» **Exercise requirements**:
Show, in full, each line of the data that contains "computer".

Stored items
%%
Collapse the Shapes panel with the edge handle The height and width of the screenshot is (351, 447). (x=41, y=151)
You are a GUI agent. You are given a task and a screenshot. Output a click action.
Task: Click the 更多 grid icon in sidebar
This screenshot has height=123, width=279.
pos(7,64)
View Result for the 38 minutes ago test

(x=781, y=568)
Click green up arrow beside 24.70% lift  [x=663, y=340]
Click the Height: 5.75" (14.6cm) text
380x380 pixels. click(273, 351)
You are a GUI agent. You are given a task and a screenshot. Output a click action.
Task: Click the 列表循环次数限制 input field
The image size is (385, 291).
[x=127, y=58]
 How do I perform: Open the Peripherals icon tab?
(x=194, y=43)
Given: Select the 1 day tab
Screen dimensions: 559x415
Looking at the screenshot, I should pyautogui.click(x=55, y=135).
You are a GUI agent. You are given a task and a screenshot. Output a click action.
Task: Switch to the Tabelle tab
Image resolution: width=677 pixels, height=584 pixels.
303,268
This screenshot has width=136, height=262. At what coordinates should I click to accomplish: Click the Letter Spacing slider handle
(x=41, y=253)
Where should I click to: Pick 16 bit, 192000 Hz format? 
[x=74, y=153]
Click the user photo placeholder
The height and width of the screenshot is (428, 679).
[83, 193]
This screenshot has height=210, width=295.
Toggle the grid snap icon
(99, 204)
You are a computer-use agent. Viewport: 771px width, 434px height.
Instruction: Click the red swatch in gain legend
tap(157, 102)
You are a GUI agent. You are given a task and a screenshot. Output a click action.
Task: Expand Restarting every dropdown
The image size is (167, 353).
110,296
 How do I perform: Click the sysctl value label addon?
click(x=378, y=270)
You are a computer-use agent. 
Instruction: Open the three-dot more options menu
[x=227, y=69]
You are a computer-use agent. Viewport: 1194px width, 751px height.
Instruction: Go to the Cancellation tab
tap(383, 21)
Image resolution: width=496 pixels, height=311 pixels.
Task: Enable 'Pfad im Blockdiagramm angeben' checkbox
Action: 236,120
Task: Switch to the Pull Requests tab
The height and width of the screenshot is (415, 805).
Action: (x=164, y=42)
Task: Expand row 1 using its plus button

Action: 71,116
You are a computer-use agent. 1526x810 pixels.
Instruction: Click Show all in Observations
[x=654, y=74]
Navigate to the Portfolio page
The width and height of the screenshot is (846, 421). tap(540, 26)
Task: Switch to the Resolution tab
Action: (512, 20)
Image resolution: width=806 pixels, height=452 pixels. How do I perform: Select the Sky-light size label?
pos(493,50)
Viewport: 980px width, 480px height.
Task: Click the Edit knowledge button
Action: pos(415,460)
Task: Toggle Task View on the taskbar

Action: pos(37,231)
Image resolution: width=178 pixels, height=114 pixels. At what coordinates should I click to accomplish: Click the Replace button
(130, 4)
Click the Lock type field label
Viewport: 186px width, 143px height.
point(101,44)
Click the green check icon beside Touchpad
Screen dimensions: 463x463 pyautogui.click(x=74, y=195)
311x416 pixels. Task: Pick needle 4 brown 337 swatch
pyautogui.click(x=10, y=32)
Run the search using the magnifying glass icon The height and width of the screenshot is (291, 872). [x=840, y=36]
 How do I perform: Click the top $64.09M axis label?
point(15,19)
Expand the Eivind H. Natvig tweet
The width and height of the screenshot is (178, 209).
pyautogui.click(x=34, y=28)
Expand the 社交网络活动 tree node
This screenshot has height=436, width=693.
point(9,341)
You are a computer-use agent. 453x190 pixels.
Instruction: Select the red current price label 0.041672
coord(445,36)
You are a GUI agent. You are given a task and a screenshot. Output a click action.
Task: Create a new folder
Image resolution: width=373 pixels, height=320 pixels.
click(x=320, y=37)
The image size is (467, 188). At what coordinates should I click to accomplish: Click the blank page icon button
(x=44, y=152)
%%
» **Answer to this exercise**:
You are a computer-use agent. Viewport: 771px width, 434px height.
You are a computer-use agent. 
You are a computer-use agent. Viewport: 1194px width, 751px height.
You are a computer-use agent. 1526x810 pixels.
You are a computer-use agent. 453x190 pixels.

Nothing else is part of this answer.